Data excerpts
□ □ □ □

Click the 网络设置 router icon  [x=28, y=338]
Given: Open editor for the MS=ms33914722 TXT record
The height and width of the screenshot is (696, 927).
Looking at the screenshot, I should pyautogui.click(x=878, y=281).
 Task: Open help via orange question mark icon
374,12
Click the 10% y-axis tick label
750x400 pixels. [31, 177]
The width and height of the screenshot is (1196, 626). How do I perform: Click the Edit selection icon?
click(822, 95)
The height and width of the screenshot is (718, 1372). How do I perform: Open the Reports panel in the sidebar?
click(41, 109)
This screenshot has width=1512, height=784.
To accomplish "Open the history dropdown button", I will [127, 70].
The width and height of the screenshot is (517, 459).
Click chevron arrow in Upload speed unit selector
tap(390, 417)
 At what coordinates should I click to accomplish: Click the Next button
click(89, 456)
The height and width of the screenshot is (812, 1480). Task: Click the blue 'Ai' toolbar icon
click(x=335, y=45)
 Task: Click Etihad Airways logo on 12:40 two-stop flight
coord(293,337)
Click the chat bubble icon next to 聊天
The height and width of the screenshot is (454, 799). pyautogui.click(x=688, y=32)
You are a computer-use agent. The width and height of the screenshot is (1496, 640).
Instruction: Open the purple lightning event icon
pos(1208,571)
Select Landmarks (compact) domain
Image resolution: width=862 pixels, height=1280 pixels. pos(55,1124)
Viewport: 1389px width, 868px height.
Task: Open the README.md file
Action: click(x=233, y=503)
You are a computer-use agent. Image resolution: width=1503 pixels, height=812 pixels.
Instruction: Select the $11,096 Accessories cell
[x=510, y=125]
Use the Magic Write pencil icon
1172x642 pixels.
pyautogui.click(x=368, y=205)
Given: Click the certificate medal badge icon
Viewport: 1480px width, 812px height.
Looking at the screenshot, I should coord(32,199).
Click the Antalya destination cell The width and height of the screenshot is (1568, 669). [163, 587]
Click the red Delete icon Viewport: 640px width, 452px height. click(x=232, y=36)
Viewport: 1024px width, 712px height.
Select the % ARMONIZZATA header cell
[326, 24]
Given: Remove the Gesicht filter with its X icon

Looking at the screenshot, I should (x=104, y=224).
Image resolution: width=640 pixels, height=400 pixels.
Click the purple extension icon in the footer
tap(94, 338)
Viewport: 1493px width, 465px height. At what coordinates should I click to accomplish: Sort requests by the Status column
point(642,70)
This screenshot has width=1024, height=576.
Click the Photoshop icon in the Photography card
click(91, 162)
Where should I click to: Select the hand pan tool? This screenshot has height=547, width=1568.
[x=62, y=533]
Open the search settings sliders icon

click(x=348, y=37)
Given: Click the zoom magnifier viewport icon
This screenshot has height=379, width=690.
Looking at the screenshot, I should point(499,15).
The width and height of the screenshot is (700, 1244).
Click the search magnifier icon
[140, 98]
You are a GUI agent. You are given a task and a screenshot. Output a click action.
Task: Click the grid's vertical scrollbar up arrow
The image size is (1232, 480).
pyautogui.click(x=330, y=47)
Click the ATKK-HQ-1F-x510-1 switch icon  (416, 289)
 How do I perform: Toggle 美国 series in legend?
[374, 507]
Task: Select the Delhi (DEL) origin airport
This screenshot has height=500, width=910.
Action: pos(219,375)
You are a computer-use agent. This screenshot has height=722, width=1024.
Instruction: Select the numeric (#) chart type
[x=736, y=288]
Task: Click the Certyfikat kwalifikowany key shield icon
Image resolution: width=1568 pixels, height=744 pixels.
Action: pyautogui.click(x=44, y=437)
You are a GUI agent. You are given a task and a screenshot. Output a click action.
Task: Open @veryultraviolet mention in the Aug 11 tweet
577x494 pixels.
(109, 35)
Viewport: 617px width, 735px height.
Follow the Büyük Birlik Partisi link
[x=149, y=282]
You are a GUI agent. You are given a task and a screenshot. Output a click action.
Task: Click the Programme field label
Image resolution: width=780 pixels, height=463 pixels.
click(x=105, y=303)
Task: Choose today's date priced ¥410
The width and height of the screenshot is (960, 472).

□ □ □ □

### Instructions to follow
Nothing but the lines from the one with "Task: Select the Delhi (DEL) origin airport" to the last line of the data should appear in the answer, each exactly as it stands.

### Answer space
Task: Select the Delhi (DEL) origin airport
This screenshot has height=500, width=910.
Action: pos(219,375)
You are a computer-use agent. This screenshot has height=722, width=1024.
Instruction: Select the numeric (#) chart type
[x=736, y=288]
Task: Click the Certyfikat kwalifikowany key shield icon
Image resolution: width=1568 pixels, height=744 pixels.
Action: pyautogui.click(x=44, y=437)
You are a GUI agent. You are given a task and a screenshot. Output a click action.
Task: Open @veryultraviolet mention in the Aug 11 tweet
577x494 pixels.
(109, 35)
Viewport: 617px width, 735px height.
Follow the Büyük Birlik Partisi link
[x=149, y=282]
You are a GUI agent. You are given a task and a screenshot. Output a click action.
Task: Click the Programme field label
Image resolution: width=780 pixels, height=463 pixels.
click(x=105, y=303)
Task: Choose today's date priced ¥410
The width and height of the screenshot is (960, 472).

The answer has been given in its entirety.